Bruno eventually became a tail gunner in a crew consisting of pilot Sgt Jan Drobny, co-pilot Sgt Kazimierz Artymiuk, navigator P/O Stefan Bogusławski, bombardier Sgt Franciszek Sowiński and radio operator, Sgt Marian Więcek. They were assembled in 18 Operational Training Unit in Bramcote, England. Before Bruno joined his new mates, he had passed an excessive air gunnery training course.

At that time, the Polish 305 Squadron "Land of Greater Poland" was stationed at the RAF Ingham base. The unit was already a seasoned RAF Bomber Command force, flying operational sorties since April 1941. The squadron used Vickers Wellington MK.IV bombers, a reliable machine, nicknamed “Wimpy” by the RAF. In early 1943, the aircraft was still in use as a frontline bomber, although as more units were conversed to four-engine machines the “Wimpy” became less and less effective and needed.

Bronek Godlewski flew at least five different Wellington Mk.IV bombers with the same crew on eight missions that took him to such target locations as Lorient, Hamburg and Cologne. The mission scheduled on 5 March 1943 was considered the most dangerous so far. Godlewski and his crew were assigned a Vickers Wellington bomber which they had never flown before, a “Wimpy” with code letters SM-S and the serial number R1525. They took off in the evening and reached Essen.

In July 1943, the U.S. Army magazine “YANK” published an article about the Polish Air Force called “Poles Fight Back”. Sgt Walter Peters, the YANK Staff Correspondent wrote: “Group Captain is very modest about his exploits, but he highly praises two Americans in his squadron. One of them is Sgt. Bronisław Godlewski of Chicago, described by Group Captain as "one of the bravest men he ever met."

In his article, Sgt.

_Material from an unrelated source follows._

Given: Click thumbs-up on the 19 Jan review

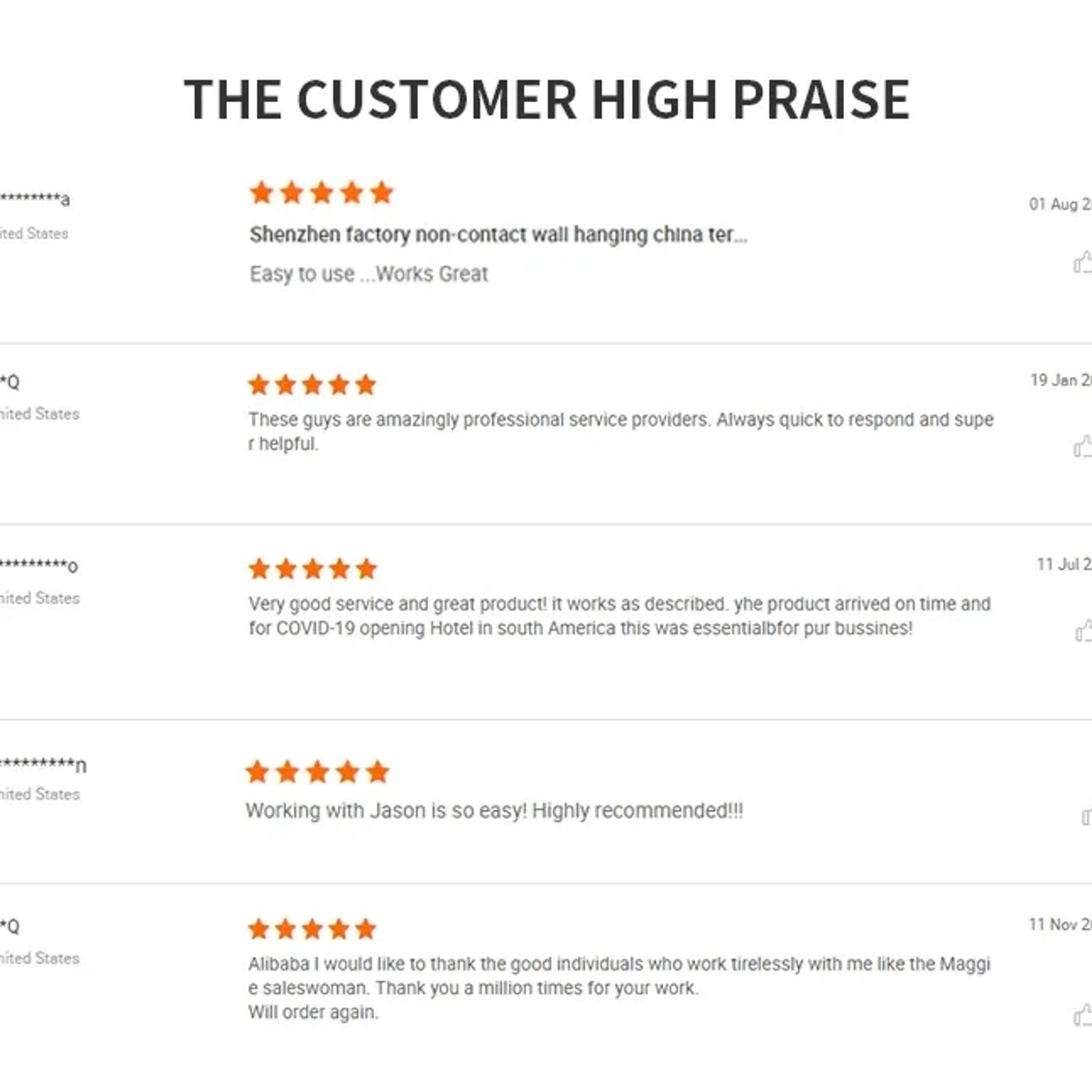Looking at the screenshot, I should 1083,446.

Peters described what had happened to Godlewski during that fateful Essen raid.

“After dropping their bombs, they were attacked six times by enemy fighters. A hundred rounds from the German machine guns shattered Godlewski's gun turret. But he held his MGs so firmly, at the same time giving the pilot directions on which to take evasive action”.

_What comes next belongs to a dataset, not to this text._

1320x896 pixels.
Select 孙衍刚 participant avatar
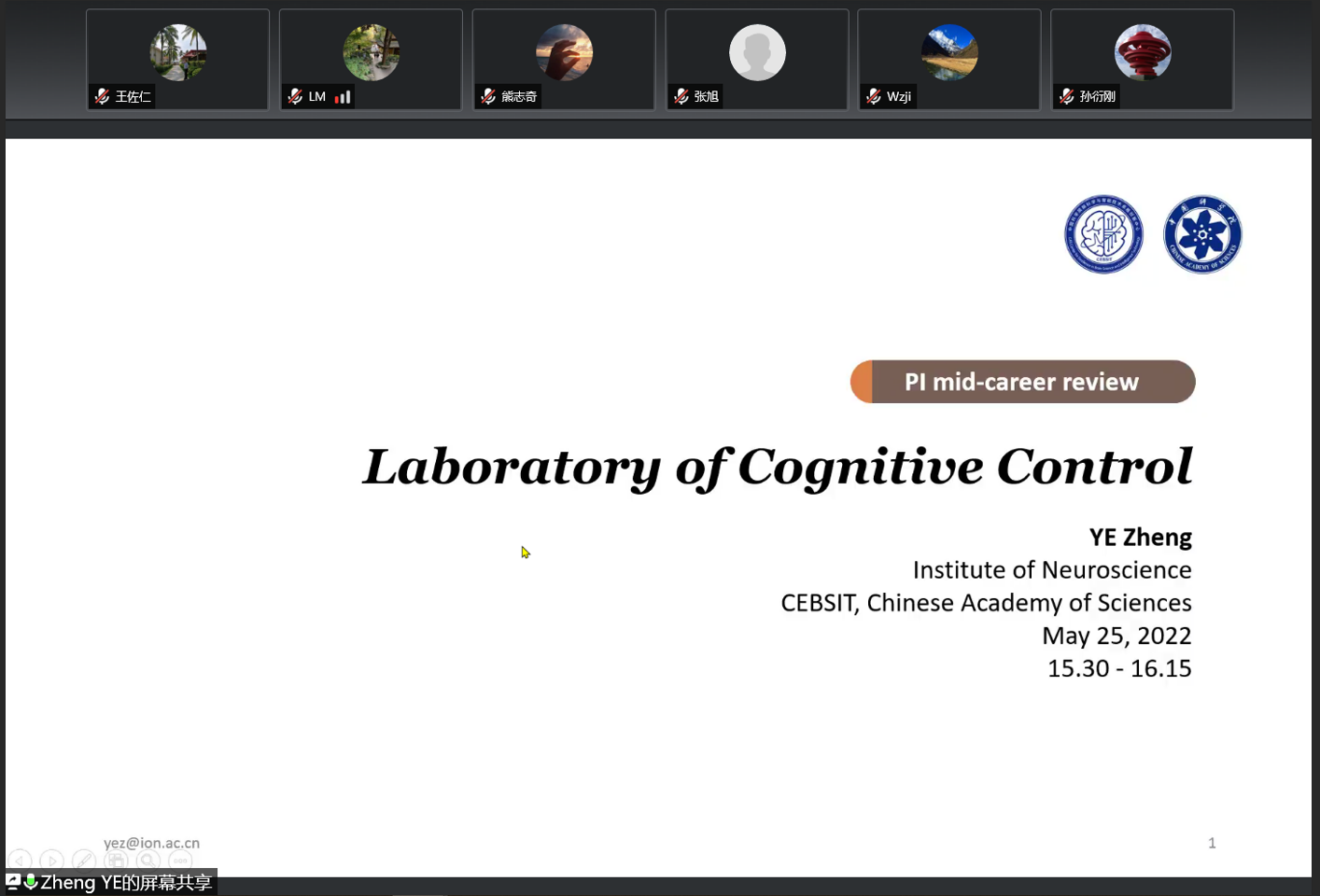(x=1143, y=52)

Despite the frantic efforts to avoid repeated attacks, the damage was inevitable. The bomber had a malfunction of the flaps and the landing gear would not extend. The seriously crippled bomber marked with numerous bullet holes left by the attacking Messerschmitts somehow reached England. Godlewski was injured and bleeding. The navigator Stefan Bogusławski, who was a medical student in civilian life, tried to help him while still on board, but he knew he wouldn’t be able to do much. If Godlewski was to survive, it was necessary to land as soon as possible.

They made it thanks to the flying skills of Sgt Kazimierz Artymiuk, who carried out a successful wheels-up landing near the airbase. For that exploit, he was later awarded the Distinguished Flying Medal. “When they landed, Godlewski's colleagues found him unconscious in the turret, seriously wounded. It took half an hour to free his mangled hands, so tight were they still squeezing the guns,” wrote Sgt. Peters.

Godlewski was transported to the Haymeads Emergency Hospital in Bishop's Stortford where he had both arms amputated at elbows. On 2 April 1943, he was visited by Stanisław Ujejski, the Deputy Commander of the Polish Air Force, who awarded him with Virtuti Militari, the highest military decoration for heroism and courage in the face of the enemy at war.

Bronek Godlewski eventually returned to Chicago as a war hero. His story has become known on both sides of the Atlantic thanks to the media coverage. The Polish community in Chicago, upon hearing of the young soldier's drama, decided to organise a fundraiser for his recovery. Eventually, he became the owner of two bars, run by his mother. Later, he moved to California, and at the end of his life lived in Dunedin, Florida, where he died on 12 June 1989, at the age of 65.